Господин Осипов не стал удивляться, доказывать, насколько чисты его помыслы, намекать, что он и химия — два взаимоисключающих понятия.

— Хорошо, — тихим голосом сказал Петрович, оставляя бутылку в покое. — Сразу хочу заметить…

— Нет, давайте кое-что оговорим. Я не привык работать по найму.

— Да?

— С некоторых пор, по крайней мере. Тем более в этой партии условия игры с самого начала диктовали вы.

Я их принял. Понимаю, вы хорошо изучили мой психологический портрет, привычки, вкусы…
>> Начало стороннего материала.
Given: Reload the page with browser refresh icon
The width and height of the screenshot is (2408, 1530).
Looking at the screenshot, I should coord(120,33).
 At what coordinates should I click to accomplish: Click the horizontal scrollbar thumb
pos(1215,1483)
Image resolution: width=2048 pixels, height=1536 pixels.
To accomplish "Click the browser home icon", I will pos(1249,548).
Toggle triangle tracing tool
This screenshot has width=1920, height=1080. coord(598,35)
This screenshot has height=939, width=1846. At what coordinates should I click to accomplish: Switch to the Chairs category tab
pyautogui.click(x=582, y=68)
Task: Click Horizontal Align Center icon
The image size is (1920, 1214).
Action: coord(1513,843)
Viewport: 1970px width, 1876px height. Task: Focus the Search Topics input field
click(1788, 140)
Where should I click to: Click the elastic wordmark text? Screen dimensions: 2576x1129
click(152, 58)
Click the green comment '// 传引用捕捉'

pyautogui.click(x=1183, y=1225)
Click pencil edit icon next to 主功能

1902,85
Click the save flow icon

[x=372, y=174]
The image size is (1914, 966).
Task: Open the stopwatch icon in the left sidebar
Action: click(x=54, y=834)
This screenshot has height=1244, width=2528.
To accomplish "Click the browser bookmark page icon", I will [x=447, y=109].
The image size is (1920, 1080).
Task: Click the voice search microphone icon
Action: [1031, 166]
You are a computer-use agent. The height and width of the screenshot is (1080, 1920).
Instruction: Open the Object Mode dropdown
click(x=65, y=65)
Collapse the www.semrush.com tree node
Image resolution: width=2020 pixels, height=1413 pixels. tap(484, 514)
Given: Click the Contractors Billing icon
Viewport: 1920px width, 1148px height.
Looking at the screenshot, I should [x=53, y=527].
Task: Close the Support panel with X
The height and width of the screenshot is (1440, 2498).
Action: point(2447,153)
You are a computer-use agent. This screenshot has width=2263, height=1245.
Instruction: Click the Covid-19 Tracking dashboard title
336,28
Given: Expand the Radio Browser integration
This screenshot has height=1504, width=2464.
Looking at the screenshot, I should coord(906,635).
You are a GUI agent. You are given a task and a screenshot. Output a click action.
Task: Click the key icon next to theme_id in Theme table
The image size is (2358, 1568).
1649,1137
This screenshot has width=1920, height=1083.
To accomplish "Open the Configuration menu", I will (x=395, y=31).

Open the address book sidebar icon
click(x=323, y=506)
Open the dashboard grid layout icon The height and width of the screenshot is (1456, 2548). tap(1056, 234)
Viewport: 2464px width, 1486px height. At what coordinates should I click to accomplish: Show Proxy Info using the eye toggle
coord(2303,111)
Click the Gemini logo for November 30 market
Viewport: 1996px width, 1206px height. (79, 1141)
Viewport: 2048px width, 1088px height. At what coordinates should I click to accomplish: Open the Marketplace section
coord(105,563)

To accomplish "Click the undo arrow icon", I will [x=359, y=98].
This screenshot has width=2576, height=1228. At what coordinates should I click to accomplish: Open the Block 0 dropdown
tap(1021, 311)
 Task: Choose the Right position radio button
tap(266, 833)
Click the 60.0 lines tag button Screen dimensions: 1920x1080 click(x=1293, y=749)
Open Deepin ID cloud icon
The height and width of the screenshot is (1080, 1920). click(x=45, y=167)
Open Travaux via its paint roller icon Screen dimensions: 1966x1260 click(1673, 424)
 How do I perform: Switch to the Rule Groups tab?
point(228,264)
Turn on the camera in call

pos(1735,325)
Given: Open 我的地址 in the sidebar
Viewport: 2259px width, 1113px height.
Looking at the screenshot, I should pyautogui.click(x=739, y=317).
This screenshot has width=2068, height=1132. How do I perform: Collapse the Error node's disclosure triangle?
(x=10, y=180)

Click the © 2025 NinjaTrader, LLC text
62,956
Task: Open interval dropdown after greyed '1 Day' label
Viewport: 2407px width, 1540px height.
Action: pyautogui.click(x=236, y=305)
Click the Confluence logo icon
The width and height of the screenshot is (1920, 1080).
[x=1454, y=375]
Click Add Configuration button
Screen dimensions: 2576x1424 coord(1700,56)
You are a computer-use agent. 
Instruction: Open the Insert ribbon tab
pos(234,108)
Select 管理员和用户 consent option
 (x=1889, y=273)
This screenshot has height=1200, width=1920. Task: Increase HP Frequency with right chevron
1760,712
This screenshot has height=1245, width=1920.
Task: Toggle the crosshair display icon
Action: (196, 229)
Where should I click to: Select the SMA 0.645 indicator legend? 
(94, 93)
— Кстати, о вкусах, — перебил меня Петрович, потеребив мочку левого уха, — в последнее время вы пристрастились к полковникам…

— А вы — к фотографам, — вырвалось у меня, и потому пришлось не наблюдать за реакцией собеседника, а добавлять, причем в срочном порядке, иначе Петрович с ходу бы догадался — я располагаю сведениями о судьбе человека, снявшего его вместе с Арлекино и Леди Джей:

— То есть фотографу… Кроме того, нанесли моей фирме большой материальный ущерб. Права на грудь безвременно усопшей Лидочки были куплены на десять лет вперед. По поводу моей гусиной охоты и господина Никифорова вы, надеюсь, распространяться не станете? Кстати, спасибо за подарок, однако Арлекинин мне понравился куда больше.

— Я не мог иначе поступить, — не стал оправдываться, а лишь констатировал факт господин Осипов, и стало ясно, что положение несколько выправилось. — Тем более вы человек — плохо предсказуемый. К тому же, если бы сразу согласились с предложением господина Вершигоры, я был бы крайне удивлен.